Task requirements:
Transcribe the listing exactly, leaving out every picture.
● ● ● ● ●
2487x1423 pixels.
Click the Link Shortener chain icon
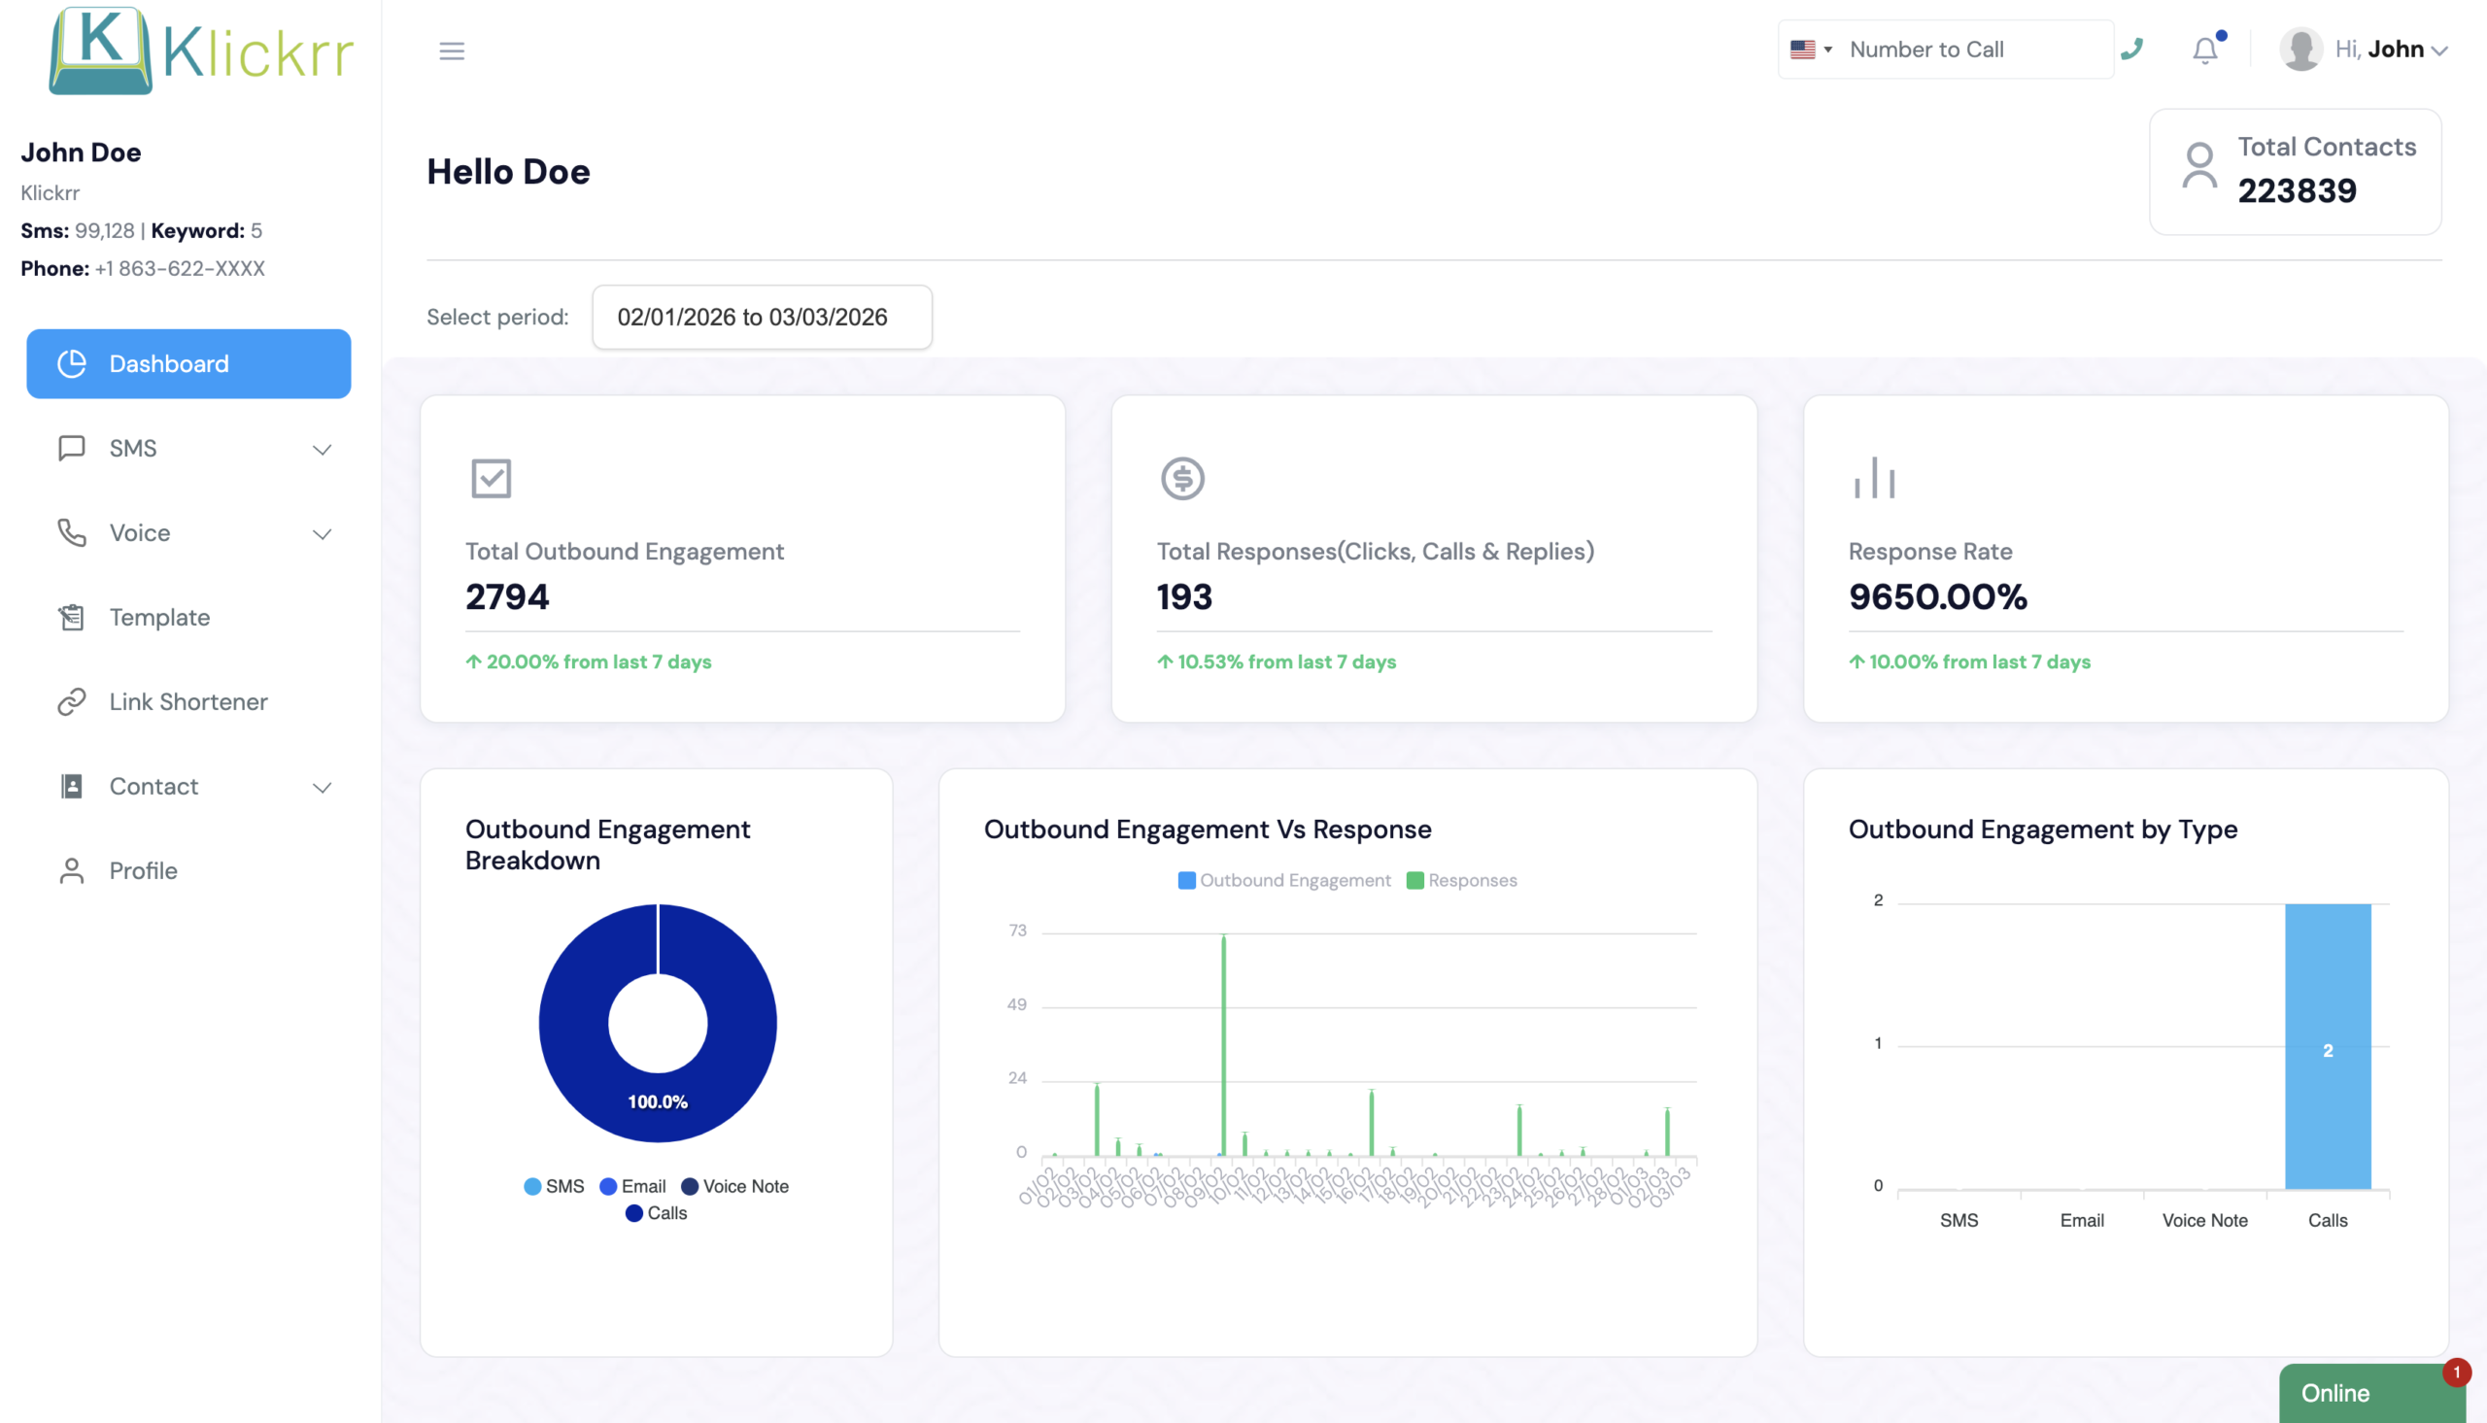pos(70,701)
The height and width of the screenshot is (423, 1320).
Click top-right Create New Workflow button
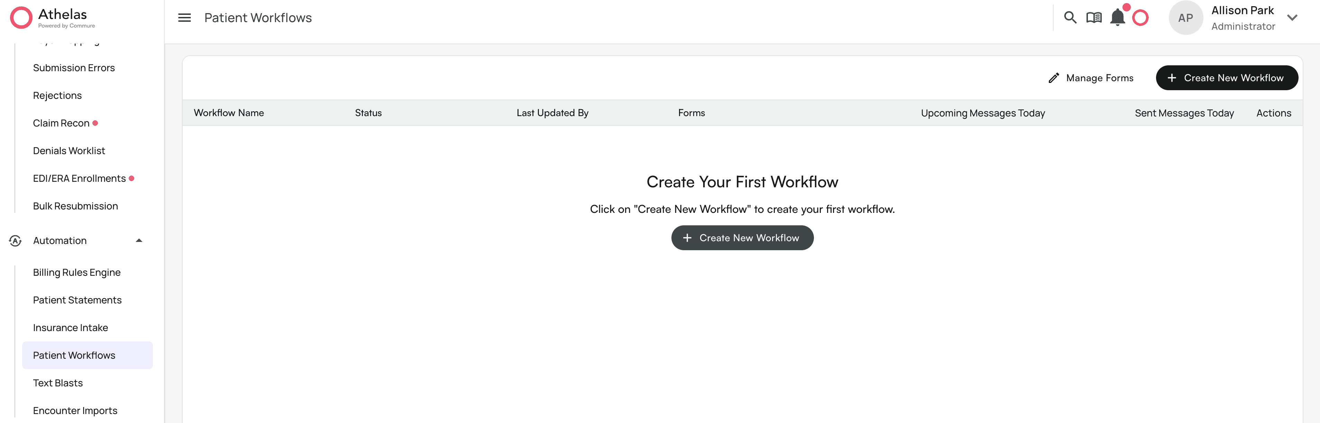pyautogui.click(x=1227, y=78)
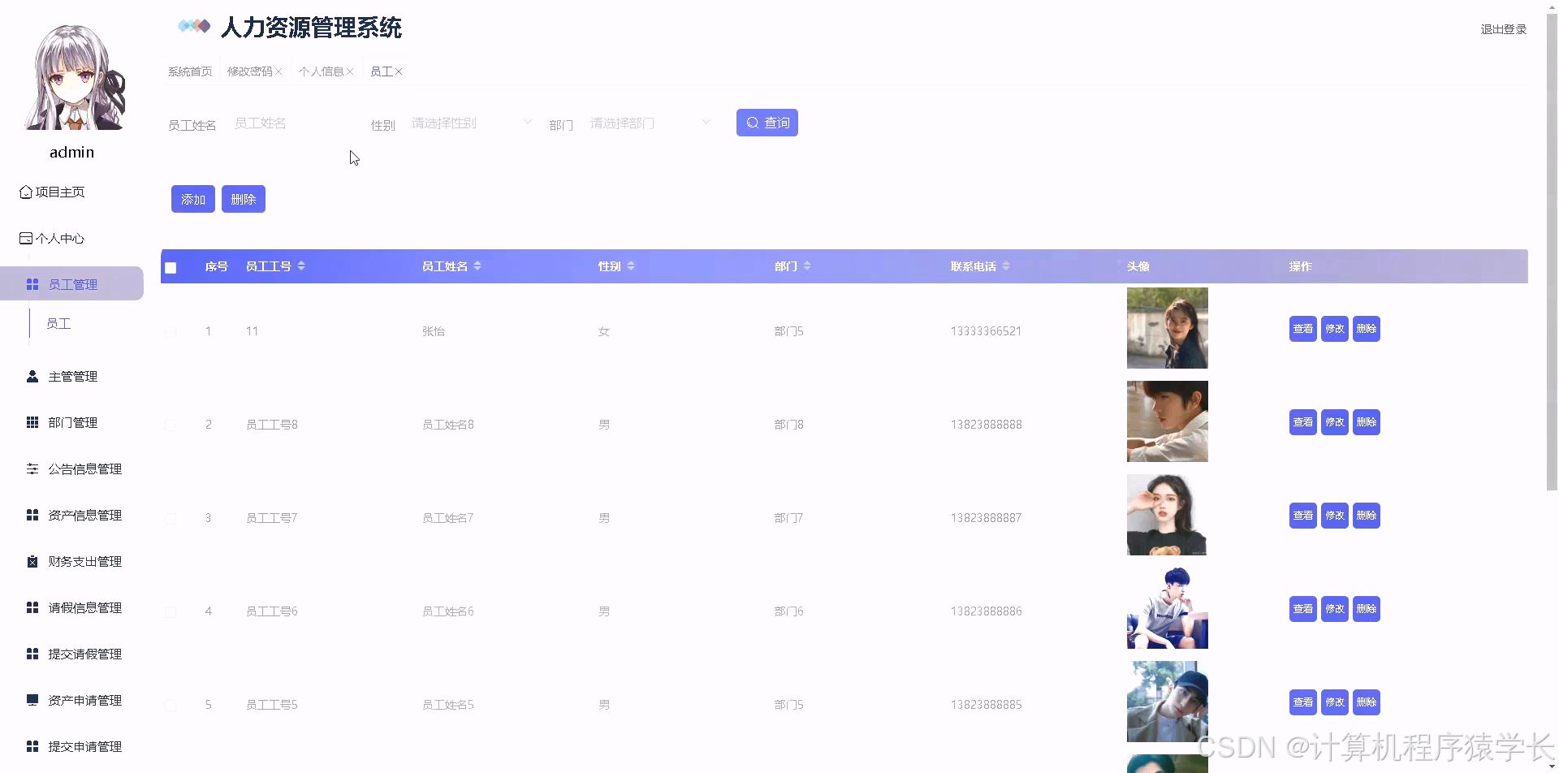Expand the 请选择部门 dropdown
This screenshot has height=773, width=1559.
[x=648, y=123]
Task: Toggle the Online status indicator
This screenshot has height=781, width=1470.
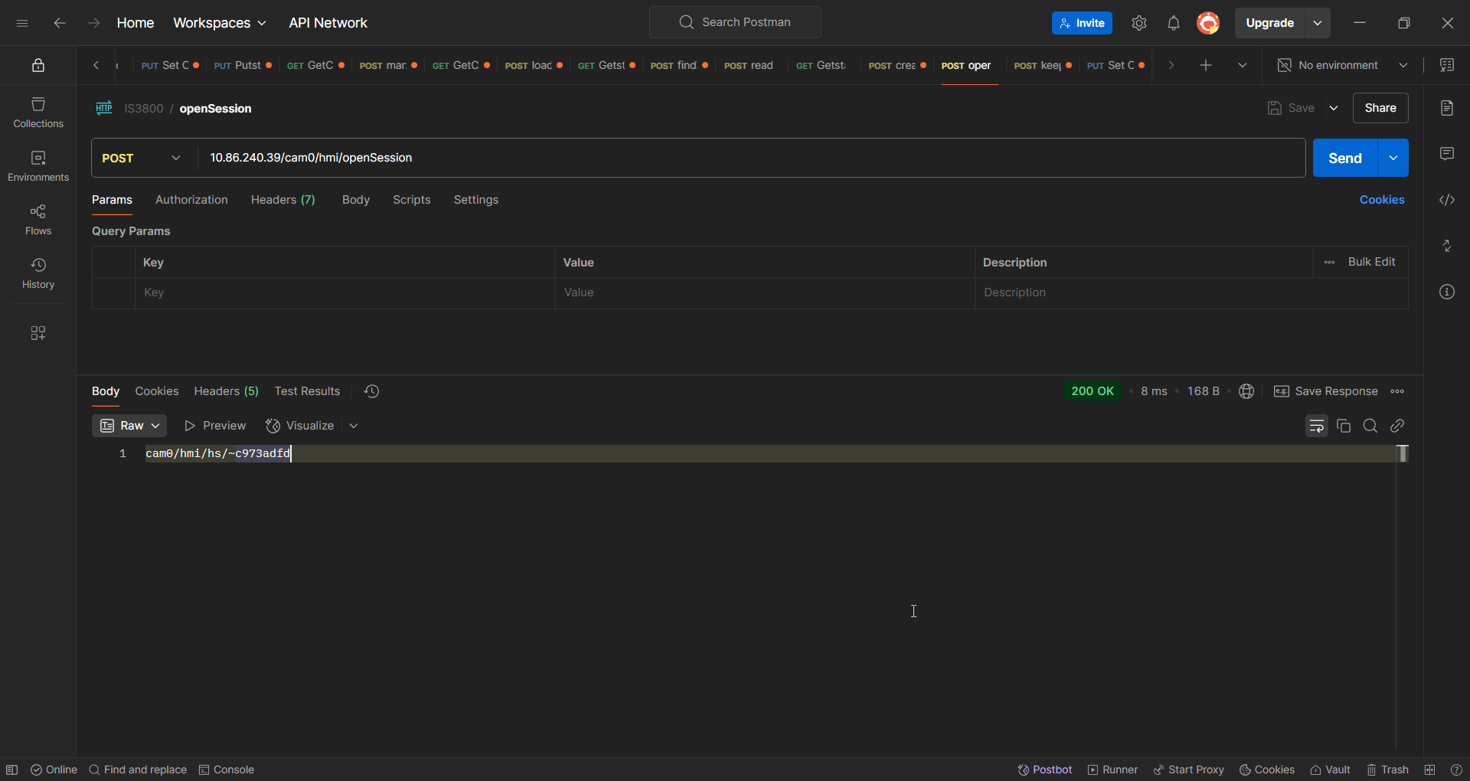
● ● ● ● ●
Response to the task:
2487x1423 pixels.
Click the Link Shortener chain icon
pos(70,701)
The height and width of the screenshot is (423, 1320).
Click top-right Create New Workflow button
pyautogui.click(x=1227, y=78)
Expand the 请选择部门 dropdown
This screenshot has height=773, width=1559.
[x=648, y=123]
Task: Toggle the Online status indicator
This screenshot has height=781, width=1470.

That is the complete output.